江舒然懶得再跟這個男人浪費時間,因為知道兩個人要是再糾纏下去,還不知道要糾纏多久。
這個男人對她的耐心是十分足的,反正對他來說,只要能夠得到他想要的,他浪費一些時間無所謂。
可是江舒然怕自己應激。
一個人的精神狀態,不是一個人能夠決定的,尤其是她在一個社會環境中,別人很容易引發她的一些負面情緒。
她不希望自己變成一個瘋子,尤其是在這個男人面前。
他本來就很喜歡掌控她,說不定他變瘋了之後,這個男人反倒會更得意。
“我們兩個人都各退一步,你至少要給我一兩年的時間,如果兩年不行,那就一年。

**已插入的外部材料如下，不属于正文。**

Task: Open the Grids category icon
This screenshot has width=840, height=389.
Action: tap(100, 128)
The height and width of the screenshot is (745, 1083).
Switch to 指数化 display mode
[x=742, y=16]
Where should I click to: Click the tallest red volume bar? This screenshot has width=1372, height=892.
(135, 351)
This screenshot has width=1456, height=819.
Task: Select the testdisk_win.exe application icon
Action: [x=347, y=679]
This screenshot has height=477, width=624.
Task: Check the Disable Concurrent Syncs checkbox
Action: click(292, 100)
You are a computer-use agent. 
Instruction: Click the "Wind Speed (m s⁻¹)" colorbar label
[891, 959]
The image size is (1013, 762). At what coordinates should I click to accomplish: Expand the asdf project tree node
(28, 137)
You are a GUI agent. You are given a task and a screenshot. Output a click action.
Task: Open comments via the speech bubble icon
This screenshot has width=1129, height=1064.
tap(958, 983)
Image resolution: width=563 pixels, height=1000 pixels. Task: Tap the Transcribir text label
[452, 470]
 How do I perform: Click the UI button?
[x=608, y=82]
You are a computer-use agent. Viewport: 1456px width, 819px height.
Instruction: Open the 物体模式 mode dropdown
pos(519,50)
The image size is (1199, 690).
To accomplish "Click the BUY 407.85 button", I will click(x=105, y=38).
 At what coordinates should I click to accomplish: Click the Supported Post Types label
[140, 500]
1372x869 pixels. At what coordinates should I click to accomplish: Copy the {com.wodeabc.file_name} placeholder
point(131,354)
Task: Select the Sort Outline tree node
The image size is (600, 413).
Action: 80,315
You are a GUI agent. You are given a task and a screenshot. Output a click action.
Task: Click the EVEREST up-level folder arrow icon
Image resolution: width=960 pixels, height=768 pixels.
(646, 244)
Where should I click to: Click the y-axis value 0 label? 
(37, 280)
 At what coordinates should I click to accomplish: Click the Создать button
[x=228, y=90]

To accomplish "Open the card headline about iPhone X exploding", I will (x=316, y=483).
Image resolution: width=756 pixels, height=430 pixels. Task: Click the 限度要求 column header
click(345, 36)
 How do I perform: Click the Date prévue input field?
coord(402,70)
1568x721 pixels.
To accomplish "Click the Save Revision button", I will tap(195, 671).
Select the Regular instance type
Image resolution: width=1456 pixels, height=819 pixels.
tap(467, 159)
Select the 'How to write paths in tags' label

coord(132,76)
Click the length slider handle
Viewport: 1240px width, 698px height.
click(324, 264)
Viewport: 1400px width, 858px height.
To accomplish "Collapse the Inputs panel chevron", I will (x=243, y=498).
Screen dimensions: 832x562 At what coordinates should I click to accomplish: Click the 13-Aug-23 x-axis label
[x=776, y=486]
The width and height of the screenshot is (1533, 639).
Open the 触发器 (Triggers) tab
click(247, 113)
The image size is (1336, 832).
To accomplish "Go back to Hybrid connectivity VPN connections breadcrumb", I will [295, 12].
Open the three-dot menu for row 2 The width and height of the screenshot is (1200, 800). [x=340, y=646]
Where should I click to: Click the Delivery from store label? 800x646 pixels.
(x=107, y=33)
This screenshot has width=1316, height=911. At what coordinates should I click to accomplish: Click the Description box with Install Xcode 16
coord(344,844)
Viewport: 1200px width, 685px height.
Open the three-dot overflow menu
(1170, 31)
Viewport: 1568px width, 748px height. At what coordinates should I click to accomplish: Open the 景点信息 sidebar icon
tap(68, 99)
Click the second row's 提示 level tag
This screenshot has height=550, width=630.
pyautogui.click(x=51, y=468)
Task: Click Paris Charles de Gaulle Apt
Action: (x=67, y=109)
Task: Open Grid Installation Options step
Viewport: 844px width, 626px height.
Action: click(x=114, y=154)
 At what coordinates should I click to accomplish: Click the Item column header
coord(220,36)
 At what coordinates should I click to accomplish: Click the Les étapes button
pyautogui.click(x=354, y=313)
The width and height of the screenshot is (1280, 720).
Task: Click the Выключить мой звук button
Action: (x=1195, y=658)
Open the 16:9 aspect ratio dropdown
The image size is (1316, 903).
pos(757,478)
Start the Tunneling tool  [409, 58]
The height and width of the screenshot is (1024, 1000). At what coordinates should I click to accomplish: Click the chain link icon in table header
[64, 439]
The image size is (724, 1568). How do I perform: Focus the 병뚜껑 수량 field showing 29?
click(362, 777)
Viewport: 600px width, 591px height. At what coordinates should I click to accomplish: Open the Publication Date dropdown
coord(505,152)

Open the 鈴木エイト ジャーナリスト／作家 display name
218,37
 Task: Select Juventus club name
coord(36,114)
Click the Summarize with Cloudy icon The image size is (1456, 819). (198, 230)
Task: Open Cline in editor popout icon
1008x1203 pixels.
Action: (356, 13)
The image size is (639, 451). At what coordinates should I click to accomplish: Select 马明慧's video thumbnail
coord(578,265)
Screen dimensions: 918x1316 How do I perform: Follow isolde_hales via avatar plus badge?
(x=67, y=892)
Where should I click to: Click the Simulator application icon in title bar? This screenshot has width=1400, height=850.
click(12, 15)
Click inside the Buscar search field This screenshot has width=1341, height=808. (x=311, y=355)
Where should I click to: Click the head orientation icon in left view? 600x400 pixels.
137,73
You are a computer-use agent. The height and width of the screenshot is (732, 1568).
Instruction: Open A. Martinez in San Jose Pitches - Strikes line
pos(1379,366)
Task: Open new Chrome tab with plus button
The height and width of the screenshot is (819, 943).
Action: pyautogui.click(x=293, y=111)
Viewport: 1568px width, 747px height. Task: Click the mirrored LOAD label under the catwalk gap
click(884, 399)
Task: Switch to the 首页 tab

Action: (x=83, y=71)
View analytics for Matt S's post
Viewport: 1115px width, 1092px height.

你應該很清楚你對我的影響力有多大,我當初都逃了,你說呢?為什麼就不能聽一聽我的想法呢?你逼著我回去,又不想讓我死,又說我的求生欲強,然後你就想讓我落得求生不得求死不能的境地嗎?”
“對你來說,傷害一個女人會給你那麼大的自豪感嗎?你是一國之君,你是皇帝,你不是欺凌弱小的人物,對你來說,我受到的傷害或許根本不重要,滿足你的私慾才是最重要的,你是不是這樣想的?”
慕容烈臉色變了又變,他發現這個女人真的很容易激起他的怒火。
他要是真的不在乎這個女人的想法,就不會時時刻刻照顧這個女人的情緒,生怕自己哪一句話說的不好,讓這個女人生氣,讓她的病情進一步加重。
他是真心希望這個女人能好起來。
因為他很清楚自己身邊能夠說得上話的人沒幾個,能夠讓他動心的人是特殊的。
她的特殊,從兩人初次見面,他就知道了。
他的靈魂一直叫囂著想要這個女人,所以他在努力,他一直在努力的剋制自己,沒想到自己的剋制,在這個女人眼裡一文不值。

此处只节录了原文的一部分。